Wie schätzen Sie Ihre Popularität ein? Und wie kann man sie Ihrer Meinung nach messen?

- Ich denke, das ist einfach das Ergebnis meiner konstanten Arbeit. Ich bin seit fast 15 Jahren davon besessen, zu zeichnen und etwas Reales zu schaffen. Ich versuche immer, neue Dinge zu zeichnen, versuche, Probleme intelligent zu lösen, studiere verschiedene Arten von Kunstausdrücken, um mein kulturelles Kapital zu erhöhen. Ich glaube, die Leute mögen meine Arbeit, weil sie sich in eine magische Welt mit mysteriösen Kreaturen versetzen lassen können. Darin sind wir verwandt; Nerds gibt es auf der ganzen Welt.

Tattoo artist Juan Pablo Badilla (@electric.mordor)

Viele erfolgreiche Tätowierer sind bestrebt, ihre gesammelten Erfahrungen weiterzugeben. Erzählen Sie uns, ob Sie solche Aktivitäten in Ihrem Leben haben und für wen sie bestimmt sind.

- Kürzlich habe ich mein erstes Skizzenbuch veröffentlicht. Für mich ist das ein wichtiger Meilenstein in meinem Leben. In diesem Buch teile ich einen großen Teil meiner Erfahrungen durch all die Zeichnungen, die ich seit 2018 erstellt habe. Mein Hauptziel ist es, denen zu helfen, die das Tätowieren wirklich lieben, eine Idee zu lösen oder vielleicht eine neue zu generieren. Im Moment habe ich die Absicht, einen Kurs oder ein Seminar in digitaler Illustration und Flash-Erstellung für das Tätowieren anzubieten, aber das ist gerade erst in Arbeit.
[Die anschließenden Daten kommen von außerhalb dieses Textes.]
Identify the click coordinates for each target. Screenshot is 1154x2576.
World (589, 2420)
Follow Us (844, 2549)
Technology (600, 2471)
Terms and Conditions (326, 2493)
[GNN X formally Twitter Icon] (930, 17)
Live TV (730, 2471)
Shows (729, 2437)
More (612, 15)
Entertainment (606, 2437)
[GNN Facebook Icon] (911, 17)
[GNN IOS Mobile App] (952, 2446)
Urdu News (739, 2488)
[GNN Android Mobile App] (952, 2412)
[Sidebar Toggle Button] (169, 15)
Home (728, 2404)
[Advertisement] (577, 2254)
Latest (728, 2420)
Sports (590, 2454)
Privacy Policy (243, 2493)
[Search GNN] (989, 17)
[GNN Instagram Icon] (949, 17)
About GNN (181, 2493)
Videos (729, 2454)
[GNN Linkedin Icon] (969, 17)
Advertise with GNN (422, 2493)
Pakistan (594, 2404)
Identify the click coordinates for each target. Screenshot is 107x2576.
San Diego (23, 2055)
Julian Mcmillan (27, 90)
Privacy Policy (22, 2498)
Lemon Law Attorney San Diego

Tattoo artist Juan Pablo Badilla (@electric.mordor)

Was ist das Wichtigste in Ihrer Karriere als Tätowierer? Welche Ziele setzen Sie sich?

- Mein Hauptziel ist es, etwas Reales und Greifbares zur Tattoo-Kunst beizutragen. Das Tätowieren hat mein Leben gerettet und mir gelehrt, mich selbst wertzuschätzen. Es hat mir gezeigt, dass ich zu etwas fähig bin und dass die Leute auch mochten, was ich tat. Ich möchte diesem Beruf all das zurückgeben, was er mir gegeben hat.

Teilen Sie Ihre kreativen Pläne für die nahe Zukunft.

- Ich habe tonnenweise Projekte auf meiner Aufgabenliste, aber ich möchte nach Lateinamerika reisen, um dort zu tätowieren. Ich stehe bei den Nachbarländern in der Schuld.